BEGIN DOCUMENT EXTRACT
Four takeaways: Blackhawks return favor, rout Predators

NASHVILLE — Here are four takeaways from the Blackhawks' 7-2 win over the Nashville Predators at Bridgestone Arena on Saturday:

1. Revenge

The last time the Blackhawks and Predators met, it resulted in one of the most lopsided scoresheets you'll ever see. The Predators dominated in shot attempts (87-41), shots on goal (51-20), scoring chances (42-14) and high-danger chances (16-3), according to Natural Stat Trick, en route to a 3-0 victory less than three weeks ago.

While the Predators led in most of the underlying categories on Saturday, the Blackhawks got their revenge on the scoreboard.

With the win, the Blackhawks improved to 4-0-1 in their past five games and moved above a .500 points percentage for the first time all season. They've scored 24 goals in their last five games after scoring only 33 in their first 14.

"It was a good response tonight I think we knew coming into this rink it was going to be a test for us and we wanted to respond and show that wasn't our team the last time we were here," head coach Jeremy Colliton said. "I thought that we did that and we've had a good stretch where we've been getting points and we want to extend that."

2. Blackhawks chase Pekka Rinne

Rinne was lights out for the Predators in his first eight starts of the season. He was 7-0-1 with a 1.74 goals-against average, .937 save percentage and two shutouts.

Since calling the 20-save shutout against the Blackhawks on Oct. 29 "one of the for-sure easier" ones of his NHL career, Rinne is 1-3-1 and has given up 20 goals on 112 shots for a save percentage of .821 over his last five starts.

Against the Blackhawks, Rinne gave up four goals on 14 shots for a save percentage of .714 before being pulled for Juuse Saros in the second period. And the Blackhawks bench let him hear it as he skated off.

"Yeah, it did," a smiling Erik Gustafsson said on whether it felt good to chase Rinne. "I don't think he had the best night today."

Robin Lehner was terrific yet again for the Blackhawks. He stopped 39 of 41 shots for a save percentage of .951.
END DOCUMENT EXTRACT
DIRECTIVES:
1/ In the game recap, which goaltender replaced Pekka Rinne when he was pulled?
2/ Condense the paragraph of the game recap that begins "With the win, the Blackhawks improved" into a short bulleted list that keeps its main facts.
3/ Quote the game recap word for word, starting at "Rinne was lights" and ending at "he skated off.".
BEGIN RAW DATA
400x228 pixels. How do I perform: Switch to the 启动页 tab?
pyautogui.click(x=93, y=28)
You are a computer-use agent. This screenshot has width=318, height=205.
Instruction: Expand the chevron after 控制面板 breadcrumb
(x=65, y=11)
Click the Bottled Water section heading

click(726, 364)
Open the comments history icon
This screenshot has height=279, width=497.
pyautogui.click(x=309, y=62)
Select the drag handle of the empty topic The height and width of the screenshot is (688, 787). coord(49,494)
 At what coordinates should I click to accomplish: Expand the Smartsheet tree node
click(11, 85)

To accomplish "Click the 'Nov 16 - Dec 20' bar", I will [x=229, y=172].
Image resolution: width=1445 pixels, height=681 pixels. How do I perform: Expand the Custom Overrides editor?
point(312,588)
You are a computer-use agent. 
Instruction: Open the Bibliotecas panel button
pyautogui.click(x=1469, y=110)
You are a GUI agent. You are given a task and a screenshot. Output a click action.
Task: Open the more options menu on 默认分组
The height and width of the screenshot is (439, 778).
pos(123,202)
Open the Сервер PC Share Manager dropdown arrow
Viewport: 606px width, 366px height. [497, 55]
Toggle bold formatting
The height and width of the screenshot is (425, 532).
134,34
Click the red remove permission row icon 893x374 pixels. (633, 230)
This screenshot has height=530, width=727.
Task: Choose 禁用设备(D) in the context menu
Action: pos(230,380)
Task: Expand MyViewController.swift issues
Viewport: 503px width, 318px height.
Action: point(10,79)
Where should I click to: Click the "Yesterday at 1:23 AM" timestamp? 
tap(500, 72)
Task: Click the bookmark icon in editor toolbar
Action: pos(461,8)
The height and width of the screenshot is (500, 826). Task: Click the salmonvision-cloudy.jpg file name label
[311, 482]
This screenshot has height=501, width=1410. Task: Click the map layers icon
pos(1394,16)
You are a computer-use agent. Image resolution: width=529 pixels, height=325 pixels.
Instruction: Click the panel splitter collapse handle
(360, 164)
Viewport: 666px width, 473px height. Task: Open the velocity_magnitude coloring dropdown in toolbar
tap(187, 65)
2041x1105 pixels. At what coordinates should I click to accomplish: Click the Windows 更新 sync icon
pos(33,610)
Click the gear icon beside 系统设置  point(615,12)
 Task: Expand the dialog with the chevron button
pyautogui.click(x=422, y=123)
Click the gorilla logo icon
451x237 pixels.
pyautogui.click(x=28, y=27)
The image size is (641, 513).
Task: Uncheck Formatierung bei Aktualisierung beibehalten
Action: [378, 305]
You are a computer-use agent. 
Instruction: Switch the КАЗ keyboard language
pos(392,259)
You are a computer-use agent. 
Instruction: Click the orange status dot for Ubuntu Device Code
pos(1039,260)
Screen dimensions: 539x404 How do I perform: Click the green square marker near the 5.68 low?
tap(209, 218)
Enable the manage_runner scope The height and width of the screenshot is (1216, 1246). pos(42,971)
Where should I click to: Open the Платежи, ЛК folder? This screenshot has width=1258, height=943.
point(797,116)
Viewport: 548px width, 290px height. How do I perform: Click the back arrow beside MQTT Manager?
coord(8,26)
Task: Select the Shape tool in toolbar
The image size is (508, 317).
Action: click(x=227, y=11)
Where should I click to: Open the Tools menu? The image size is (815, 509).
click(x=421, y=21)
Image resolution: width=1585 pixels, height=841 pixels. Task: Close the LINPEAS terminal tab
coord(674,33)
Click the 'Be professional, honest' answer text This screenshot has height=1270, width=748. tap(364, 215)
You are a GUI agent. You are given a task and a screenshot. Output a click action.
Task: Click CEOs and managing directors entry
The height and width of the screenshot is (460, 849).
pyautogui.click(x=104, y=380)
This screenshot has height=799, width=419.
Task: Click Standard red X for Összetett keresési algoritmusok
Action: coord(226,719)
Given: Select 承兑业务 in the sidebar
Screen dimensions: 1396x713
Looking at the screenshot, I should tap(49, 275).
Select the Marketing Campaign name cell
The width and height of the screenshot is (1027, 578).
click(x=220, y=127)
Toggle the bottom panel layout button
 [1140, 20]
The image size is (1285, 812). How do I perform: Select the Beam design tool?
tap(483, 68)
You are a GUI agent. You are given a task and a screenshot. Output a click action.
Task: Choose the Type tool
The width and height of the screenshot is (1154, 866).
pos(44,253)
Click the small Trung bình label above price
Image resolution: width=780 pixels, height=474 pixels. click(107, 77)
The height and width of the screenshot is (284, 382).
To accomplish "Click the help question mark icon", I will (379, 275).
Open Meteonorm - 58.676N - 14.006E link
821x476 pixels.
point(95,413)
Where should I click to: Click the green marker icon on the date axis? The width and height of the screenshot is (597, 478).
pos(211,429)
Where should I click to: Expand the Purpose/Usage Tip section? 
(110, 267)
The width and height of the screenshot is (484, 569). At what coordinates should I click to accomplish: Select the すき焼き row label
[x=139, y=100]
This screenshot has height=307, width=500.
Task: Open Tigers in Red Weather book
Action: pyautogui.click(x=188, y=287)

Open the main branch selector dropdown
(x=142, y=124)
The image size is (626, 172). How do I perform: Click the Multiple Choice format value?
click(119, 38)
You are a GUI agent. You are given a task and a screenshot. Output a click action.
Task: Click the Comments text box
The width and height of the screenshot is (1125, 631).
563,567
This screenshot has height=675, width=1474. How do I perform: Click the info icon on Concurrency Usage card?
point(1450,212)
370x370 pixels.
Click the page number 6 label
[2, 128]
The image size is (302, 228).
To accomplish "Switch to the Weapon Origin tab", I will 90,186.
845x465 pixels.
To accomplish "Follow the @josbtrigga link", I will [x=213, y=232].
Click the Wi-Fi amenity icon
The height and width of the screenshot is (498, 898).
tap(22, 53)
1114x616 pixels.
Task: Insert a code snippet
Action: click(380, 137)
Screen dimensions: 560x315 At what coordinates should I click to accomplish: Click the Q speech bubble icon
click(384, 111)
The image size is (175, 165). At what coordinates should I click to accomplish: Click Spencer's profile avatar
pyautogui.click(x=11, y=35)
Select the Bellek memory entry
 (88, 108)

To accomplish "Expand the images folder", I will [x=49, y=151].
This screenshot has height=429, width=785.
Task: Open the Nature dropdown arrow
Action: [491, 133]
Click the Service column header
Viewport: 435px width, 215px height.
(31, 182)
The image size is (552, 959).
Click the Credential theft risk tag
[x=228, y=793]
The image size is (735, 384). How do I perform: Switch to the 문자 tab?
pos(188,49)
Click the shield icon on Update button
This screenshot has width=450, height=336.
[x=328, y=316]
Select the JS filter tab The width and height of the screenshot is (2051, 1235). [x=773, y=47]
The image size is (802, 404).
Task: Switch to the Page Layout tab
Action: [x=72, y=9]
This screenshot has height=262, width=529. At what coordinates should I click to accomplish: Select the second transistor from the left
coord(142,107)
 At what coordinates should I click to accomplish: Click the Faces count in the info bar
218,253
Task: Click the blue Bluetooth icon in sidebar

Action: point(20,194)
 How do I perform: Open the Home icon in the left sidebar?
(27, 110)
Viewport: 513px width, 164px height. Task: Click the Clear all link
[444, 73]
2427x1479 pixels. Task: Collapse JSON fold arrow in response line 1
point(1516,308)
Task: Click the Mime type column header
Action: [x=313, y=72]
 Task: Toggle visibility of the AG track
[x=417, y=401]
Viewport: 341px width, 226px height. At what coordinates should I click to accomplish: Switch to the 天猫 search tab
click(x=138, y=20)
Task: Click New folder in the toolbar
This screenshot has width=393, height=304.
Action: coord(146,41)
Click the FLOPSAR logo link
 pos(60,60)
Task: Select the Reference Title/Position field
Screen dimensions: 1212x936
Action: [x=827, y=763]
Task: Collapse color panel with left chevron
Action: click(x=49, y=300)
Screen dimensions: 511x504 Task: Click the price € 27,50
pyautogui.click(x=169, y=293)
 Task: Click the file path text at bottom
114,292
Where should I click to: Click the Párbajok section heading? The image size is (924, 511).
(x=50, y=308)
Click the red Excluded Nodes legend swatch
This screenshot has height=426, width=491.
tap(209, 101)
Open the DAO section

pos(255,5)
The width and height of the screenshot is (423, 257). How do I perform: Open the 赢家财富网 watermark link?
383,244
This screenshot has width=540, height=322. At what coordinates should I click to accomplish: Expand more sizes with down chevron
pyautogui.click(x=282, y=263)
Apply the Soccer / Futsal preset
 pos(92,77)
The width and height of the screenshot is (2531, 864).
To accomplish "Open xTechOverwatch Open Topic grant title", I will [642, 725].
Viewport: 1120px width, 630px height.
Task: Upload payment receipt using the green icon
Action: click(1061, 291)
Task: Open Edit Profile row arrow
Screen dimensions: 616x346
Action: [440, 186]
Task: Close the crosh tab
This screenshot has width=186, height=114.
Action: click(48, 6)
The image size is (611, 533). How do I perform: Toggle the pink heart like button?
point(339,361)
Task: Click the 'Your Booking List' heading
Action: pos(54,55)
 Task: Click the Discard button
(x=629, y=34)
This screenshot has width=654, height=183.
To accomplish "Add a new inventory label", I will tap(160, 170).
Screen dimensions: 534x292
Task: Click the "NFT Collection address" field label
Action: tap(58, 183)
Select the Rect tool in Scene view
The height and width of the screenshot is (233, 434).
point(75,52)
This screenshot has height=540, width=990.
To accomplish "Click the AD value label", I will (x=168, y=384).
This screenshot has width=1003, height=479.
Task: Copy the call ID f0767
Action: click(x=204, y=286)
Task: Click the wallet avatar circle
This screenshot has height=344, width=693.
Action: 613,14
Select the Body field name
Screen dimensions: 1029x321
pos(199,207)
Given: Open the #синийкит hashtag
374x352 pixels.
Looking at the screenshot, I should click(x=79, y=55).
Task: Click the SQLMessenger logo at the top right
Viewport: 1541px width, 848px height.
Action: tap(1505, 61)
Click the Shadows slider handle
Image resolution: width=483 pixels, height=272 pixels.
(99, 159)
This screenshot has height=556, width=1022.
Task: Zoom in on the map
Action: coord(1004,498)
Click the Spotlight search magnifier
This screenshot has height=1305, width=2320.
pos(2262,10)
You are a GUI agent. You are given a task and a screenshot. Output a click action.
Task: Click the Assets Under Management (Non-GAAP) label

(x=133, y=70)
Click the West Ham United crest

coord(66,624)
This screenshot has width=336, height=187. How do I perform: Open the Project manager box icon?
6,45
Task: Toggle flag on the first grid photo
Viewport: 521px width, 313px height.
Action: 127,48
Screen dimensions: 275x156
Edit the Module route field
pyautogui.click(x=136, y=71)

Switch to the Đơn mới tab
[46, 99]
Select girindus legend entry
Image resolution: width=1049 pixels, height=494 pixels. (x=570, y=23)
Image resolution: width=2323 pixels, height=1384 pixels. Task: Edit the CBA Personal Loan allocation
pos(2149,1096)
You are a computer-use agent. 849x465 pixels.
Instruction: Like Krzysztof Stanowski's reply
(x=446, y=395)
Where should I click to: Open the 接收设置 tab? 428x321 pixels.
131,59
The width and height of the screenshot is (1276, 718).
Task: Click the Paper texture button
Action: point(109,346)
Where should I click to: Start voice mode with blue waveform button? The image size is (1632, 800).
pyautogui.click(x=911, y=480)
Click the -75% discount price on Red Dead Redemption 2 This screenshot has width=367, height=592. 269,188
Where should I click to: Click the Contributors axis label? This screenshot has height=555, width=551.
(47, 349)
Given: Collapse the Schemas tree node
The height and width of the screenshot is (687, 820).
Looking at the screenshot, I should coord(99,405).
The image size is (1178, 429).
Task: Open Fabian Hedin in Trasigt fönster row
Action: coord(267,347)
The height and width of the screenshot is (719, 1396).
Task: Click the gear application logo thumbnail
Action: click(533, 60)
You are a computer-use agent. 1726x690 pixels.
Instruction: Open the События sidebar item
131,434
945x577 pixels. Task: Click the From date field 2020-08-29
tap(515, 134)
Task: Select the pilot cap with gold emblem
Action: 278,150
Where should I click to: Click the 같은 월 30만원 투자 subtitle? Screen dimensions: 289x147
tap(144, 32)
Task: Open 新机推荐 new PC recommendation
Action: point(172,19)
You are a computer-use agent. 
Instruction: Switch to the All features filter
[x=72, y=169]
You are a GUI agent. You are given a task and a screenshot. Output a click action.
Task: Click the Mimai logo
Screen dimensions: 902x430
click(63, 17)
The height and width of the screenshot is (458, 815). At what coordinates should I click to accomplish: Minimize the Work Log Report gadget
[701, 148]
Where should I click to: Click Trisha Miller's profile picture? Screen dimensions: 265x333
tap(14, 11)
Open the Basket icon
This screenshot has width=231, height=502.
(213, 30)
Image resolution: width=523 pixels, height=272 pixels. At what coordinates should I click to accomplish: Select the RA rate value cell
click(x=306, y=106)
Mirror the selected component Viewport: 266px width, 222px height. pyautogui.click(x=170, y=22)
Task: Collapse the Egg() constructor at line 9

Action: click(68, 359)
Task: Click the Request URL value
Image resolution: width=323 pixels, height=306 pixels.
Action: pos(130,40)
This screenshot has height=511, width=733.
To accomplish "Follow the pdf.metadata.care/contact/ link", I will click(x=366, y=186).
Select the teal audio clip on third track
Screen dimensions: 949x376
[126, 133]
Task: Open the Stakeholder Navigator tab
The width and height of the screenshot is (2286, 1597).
END RAW DATA
RESPONSE LIST:
1/ Juuse Saros replaced Rinne in the second period.

2/
- The Blackhawks are 4-0-1 over their past five games.
- They rose above a .500 points percentage for the first time this season.
- They have scored 24 goals in their last five games, compared with 33 in their first 14.

3/
Rinne was lights out for the Predators in his first eight starts of the season. He was 7-0-1 with a 1.74 goals-against average, .937 save percentage and two shutouts.

Since calling the 20-save shutout against the Blackhawks on Oct. 29 "one of the for-sure easier" ones of his NHL career, Rinne is 1-3-1 and has given up 20 goals on 112 shots for a save percentage of .821 over his last five starts.

Against the Blackhawks, Rinne gave up four goals on 14 shots for a save percentage of .714 before being pulled for Juuse Saros in the second period. And the Blackhawks bench let him hear it as he skated off.